When tracking a rigid body by following a bunch of points on the body, we need to be able to find the rotation matrix and translation vector that tell us the new orientation and position of the body relative to some canonical orientation and position.

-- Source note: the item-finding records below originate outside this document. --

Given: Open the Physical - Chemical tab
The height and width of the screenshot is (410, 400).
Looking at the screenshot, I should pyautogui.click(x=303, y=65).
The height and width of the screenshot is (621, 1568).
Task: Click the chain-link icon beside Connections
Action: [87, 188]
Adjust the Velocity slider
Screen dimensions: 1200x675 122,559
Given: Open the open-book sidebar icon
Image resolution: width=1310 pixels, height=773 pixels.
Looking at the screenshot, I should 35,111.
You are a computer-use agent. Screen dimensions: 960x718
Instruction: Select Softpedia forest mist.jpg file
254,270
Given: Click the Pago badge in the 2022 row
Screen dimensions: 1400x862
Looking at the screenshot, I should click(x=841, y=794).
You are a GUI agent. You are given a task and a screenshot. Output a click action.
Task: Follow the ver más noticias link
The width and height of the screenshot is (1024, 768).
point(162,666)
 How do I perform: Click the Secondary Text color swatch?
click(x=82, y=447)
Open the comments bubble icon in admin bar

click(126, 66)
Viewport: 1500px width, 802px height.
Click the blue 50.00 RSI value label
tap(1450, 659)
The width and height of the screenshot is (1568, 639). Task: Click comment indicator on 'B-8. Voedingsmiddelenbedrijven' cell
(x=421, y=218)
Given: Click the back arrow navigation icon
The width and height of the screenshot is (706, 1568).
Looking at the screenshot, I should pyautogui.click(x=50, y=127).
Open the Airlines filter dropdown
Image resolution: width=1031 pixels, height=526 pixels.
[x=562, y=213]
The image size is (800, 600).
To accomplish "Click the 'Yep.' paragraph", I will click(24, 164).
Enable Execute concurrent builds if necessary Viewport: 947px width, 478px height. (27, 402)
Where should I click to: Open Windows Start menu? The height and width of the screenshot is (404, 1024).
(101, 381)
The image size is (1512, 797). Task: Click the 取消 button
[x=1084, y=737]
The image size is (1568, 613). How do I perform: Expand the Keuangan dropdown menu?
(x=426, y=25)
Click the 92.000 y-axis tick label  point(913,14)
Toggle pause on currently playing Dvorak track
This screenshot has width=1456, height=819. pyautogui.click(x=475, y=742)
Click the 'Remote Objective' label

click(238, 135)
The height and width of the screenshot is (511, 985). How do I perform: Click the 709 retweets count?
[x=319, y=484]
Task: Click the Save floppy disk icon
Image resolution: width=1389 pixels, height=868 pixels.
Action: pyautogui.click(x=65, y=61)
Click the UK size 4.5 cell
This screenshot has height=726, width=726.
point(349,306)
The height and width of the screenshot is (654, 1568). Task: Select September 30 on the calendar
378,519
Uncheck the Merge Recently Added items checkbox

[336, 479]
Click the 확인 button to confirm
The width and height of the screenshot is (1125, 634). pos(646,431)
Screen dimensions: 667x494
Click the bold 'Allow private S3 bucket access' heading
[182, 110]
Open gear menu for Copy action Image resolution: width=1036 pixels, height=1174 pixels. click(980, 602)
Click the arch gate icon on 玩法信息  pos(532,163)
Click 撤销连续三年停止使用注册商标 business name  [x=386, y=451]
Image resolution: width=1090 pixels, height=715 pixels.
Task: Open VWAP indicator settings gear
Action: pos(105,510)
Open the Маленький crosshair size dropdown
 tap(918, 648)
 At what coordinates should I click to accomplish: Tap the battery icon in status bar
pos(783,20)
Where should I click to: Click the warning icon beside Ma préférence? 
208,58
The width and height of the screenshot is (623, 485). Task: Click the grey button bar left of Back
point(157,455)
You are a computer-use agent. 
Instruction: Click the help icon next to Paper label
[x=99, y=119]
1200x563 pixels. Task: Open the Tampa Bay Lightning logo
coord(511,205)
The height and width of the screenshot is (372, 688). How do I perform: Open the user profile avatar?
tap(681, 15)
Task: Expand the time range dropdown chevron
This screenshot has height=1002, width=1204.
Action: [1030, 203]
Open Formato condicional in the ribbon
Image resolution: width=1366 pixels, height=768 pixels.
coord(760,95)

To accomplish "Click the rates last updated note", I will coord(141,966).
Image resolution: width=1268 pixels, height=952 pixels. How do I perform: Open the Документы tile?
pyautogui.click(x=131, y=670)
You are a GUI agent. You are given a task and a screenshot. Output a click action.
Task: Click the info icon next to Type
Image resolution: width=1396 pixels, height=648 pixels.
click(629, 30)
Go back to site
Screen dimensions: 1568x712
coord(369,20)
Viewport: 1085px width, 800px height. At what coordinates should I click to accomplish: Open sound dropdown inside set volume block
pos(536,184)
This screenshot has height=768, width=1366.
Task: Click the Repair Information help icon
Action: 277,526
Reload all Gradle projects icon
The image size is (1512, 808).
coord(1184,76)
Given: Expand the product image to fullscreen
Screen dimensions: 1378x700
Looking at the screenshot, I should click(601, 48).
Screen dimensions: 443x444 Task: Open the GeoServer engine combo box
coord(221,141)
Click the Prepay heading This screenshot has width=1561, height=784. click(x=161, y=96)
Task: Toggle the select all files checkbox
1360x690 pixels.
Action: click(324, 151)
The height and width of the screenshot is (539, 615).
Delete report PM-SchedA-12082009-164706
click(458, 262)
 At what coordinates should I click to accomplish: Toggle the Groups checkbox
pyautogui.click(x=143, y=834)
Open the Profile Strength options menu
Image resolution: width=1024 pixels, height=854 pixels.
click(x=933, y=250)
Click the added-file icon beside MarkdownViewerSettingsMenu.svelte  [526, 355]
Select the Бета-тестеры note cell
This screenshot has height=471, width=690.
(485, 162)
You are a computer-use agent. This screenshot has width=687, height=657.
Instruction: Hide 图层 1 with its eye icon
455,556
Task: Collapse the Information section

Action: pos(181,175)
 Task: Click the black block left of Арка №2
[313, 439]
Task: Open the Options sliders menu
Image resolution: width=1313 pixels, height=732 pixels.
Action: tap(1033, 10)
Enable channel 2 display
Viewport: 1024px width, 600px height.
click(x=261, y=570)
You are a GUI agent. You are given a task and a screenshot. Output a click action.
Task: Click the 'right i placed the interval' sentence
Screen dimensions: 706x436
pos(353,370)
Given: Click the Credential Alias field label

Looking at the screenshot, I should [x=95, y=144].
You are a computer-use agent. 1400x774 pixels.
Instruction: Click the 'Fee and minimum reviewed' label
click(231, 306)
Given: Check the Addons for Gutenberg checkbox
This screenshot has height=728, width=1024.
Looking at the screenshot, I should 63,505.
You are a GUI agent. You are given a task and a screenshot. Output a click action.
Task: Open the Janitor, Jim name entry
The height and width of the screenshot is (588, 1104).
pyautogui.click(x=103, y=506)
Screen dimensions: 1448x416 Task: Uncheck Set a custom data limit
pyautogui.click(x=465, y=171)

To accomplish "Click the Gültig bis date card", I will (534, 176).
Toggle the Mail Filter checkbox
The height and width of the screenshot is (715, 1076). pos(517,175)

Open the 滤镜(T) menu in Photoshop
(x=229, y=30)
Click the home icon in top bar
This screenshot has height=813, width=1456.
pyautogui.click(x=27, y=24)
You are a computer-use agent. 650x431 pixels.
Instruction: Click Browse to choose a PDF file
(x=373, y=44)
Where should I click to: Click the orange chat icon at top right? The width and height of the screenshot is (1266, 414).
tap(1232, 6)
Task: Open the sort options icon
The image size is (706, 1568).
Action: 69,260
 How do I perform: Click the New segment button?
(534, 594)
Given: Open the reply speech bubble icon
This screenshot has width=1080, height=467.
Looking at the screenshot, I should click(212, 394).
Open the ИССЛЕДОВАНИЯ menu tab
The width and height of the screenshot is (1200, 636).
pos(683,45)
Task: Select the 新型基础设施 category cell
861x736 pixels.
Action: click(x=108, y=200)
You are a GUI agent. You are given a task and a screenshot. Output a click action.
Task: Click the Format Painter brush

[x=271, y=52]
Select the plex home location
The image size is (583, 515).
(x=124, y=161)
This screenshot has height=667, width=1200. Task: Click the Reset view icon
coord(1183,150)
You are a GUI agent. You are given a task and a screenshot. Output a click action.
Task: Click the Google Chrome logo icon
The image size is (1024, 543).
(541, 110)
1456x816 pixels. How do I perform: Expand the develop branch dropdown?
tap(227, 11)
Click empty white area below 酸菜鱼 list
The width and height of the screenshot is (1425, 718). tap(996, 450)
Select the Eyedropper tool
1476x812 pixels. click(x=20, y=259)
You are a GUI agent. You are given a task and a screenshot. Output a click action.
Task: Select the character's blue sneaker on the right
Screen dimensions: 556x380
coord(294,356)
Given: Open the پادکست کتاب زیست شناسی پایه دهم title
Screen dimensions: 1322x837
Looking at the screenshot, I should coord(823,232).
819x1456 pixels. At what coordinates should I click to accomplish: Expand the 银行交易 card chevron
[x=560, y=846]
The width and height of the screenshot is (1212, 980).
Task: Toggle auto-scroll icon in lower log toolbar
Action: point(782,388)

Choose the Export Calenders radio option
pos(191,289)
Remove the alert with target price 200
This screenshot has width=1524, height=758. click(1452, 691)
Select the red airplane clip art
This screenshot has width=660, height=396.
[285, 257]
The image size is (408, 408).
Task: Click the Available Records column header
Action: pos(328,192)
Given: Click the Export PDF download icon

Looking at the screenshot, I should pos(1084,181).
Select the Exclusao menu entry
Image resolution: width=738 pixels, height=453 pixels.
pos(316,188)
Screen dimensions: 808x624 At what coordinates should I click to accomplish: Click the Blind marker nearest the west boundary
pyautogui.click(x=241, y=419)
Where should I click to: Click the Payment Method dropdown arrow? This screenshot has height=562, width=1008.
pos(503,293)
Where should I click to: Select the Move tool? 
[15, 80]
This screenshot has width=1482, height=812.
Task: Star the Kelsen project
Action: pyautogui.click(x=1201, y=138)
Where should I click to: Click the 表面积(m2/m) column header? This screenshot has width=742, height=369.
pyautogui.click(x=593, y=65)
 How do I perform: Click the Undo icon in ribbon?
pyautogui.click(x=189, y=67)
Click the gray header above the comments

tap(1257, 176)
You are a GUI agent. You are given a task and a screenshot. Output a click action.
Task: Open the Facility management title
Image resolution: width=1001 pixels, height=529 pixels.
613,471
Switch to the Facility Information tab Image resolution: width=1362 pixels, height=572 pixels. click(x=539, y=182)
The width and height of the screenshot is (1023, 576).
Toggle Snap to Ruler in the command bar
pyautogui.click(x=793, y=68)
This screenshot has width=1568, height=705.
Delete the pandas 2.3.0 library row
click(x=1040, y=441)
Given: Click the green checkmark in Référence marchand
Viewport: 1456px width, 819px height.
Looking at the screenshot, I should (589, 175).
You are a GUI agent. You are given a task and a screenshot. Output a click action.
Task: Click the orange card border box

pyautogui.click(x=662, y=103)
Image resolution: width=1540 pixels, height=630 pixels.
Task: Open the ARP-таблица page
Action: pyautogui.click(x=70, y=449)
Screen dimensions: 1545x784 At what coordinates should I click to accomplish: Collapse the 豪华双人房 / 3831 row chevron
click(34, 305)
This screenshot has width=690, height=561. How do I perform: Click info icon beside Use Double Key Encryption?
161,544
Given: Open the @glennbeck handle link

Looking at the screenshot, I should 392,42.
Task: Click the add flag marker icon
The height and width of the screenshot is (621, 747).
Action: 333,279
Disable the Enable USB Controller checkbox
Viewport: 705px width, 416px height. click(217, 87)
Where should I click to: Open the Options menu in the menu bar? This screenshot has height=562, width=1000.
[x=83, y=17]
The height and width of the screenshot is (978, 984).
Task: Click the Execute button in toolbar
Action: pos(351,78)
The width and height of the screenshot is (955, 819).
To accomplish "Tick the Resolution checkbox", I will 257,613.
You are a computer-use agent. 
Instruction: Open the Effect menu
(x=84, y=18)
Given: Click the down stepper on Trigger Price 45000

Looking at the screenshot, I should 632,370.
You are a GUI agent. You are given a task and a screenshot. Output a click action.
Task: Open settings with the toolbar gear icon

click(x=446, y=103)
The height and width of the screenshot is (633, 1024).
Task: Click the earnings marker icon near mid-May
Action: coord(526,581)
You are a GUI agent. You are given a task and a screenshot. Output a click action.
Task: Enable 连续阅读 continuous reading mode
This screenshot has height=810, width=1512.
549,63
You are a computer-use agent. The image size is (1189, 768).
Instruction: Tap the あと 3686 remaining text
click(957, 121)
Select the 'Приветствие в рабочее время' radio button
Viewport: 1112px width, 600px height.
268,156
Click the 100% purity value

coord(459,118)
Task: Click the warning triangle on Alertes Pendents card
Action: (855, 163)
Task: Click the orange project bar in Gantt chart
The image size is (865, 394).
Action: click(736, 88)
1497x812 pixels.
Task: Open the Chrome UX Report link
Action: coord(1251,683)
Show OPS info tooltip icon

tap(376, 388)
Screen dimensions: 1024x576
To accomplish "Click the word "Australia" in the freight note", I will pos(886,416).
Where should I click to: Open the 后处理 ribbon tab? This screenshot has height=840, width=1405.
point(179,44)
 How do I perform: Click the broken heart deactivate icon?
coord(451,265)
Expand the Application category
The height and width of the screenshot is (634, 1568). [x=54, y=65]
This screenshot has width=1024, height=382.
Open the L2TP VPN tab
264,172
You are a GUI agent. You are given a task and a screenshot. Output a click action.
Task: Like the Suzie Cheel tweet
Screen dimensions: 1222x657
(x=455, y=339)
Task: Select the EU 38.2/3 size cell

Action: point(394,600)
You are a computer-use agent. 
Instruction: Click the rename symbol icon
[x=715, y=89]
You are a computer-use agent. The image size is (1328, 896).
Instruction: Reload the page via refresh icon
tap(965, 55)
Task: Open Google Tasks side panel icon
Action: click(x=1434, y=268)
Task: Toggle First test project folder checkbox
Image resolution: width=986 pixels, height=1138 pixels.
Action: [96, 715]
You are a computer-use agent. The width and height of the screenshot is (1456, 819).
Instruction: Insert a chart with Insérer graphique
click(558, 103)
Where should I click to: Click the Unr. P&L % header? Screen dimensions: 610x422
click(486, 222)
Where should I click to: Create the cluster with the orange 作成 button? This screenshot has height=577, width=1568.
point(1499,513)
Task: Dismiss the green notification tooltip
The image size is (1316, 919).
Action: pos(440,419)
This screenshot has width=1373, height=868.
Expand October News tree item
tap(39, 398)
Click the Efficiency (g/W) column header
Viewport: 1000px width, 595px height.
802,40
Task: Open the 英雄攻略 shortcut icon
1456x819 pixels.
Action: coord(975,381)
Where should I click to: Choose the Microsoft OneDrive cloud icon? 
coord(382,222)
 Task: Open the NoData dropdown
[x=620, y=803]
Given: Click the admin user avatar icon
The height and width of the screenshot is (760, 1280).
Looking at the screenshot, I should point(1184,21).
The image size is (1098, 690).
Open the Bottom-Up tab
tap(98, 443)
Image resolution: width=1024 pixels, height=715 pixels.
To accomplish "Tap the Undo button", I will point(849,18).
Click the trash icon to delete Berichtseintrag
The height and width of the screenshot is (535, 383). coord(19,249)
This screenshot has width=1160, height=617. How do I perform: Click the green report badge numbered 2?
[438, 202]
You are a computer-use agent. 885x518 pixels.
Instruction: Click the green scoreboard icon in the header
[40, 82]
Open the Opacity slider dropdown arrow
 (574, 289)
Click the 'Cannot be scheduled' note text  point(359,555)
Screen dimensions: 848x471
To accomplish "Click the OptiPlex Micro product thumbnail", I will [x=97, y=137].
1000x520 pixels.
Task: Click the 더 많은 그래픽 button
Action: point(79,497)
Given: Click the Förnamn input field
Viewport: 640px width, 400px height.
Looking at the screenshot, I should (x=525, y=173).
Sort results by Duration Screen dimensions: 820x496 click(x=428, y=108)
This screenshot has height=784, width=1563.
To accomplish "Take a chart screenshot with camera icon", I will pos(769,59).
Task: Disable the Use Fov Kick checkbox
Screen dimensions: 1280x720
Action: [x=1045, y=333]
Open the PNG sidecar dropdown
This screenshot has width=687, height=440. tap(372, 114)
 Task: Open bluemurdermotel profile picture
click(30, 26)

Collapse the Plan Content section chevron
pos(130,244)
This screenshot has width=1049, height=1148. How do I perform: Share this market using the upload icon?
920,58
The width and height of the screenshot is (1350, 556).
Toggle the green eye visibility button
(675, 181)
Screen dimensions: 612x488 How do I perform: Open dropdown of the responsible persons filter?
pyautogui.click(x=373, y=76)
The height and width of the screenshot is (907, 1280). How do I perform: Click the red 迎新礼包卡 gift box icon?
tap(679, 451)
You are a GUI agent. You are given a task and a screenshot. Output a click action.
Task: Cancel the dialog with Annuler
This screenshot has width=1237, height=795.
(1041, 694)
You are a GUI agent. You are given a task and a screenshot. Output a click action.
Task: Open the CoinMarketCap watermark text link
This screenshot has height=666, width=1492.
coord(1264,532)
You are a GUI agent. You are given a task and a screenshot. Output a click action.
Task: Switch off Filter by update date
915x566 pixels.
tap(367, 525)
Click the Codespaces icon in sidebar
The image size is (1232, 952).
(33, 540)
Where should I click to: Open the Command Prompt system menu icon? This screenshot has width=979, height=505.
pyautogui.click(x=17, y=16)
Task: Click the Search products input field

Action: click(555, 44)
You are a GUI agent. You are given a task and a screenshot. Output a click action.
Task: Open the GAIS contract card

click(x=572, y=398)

Consider a collection of  $n$ points $A = [a_1 \cdots a_n]$ in $\mathbb{R}^m$ (where, it's likely that $m=3$).  If we assume that $A$ has been rotated by $R$, translated by $t$, and corrupted by Gaussian noise to produce a corresponding collection of points $B = [b_1 \cdots b_n]$ s.t. $b_i=Ra_i+t+w$ where $w\sim \mathcal{N}_m(0,cI)$.  If we want to recover $R$ and $t$, we can use Umeyama's paper to approximately do so.  For those not interested in the proofs, the key equations are numbers 34-42.

It boils down to this:
  1. Find the mean and variance around the mean of both point sets (eqs. 34-37).
  2. Find the covariance of the mean-centered point sets (eq. 38).
  3. Take the singular value decomposition of the the covariance.
  4. Replace the diagonal matrix of singular values with an identity matrix, negating the last value if the determinant of the covariance matrix is less-than zero (eq. 39).
  5. Multiply the matrix back out and you have the rotation matrix, $R$ (eq. 40).
  6. Rotate the mean of the first set and scale by the trace of the singular value matrix (with the same negation as in step 4).  Subtract this from the mean of the second set and you have the translation $t$ (eqs. 41-42). 
Step 4 will probably not be necessary in most cases for the purpose of tracking  a rigid body with motion capture markers. It is intended to prevent the algorithm from finding a mirrored copy of the rotation matrix in cases where the noise is particularly severe.  The scaling in step 6 should also be small if we're dealing with an actual rigid body; so we might optionally skip that part as well.

In pretty equations:

$\bar{a} =  \frac{1}{n}\sum_{i=1}^n a_i $
$\sigma_a^2 = \frac{1}{n}\sum_{i=1}^n \left\| a_i - \bar{a}\right\|^2$  note that this is not the covariance of the points around the mean, but rather the variance of the scalar distance from the mean.
$\Sigma_{ab} = \frac{1}{n}\sum_{i=1}^n (b_i - \bar{b})(a_i - \bar{a})^\text{T}$

$UDV^\text{T} = \text{SVD}(\Sigma_{ab})$
$S = I$ --- If $\text{det}(\Sigma_{ab})<0$ then $S_{mm}=-1$.
$c = \frac{1}{\sigma_a^2}\text{tr}(DS)$

We then find:
$R = USV^\text{T}$
$t = \bar{b} - cR\bar{a}$

In matlab, we have:
m = size(a,1);
n = size(a,2); 
abar = mean(a,2);
bbar = mean(b,2);
aa = a - repmat(abar, 1,n);
bb = b - repmat(bbar,1,n);
va = mean(sum(aa.*aa),2);
sig = bb*aa'*(1.0/n);
[U D V] = svd(sig);
S = eye(m);
if prod(diag(D))<0)
  S(m,m)=-1;
end
R = U*S*V';
c = trace(D*S)/va;
t = bbar - c*R*abar;

This seems to do the trick, and with a little understanding of the singular value decomposition, it's not too unintuitive.  Many thanks to Shinji Umeyama.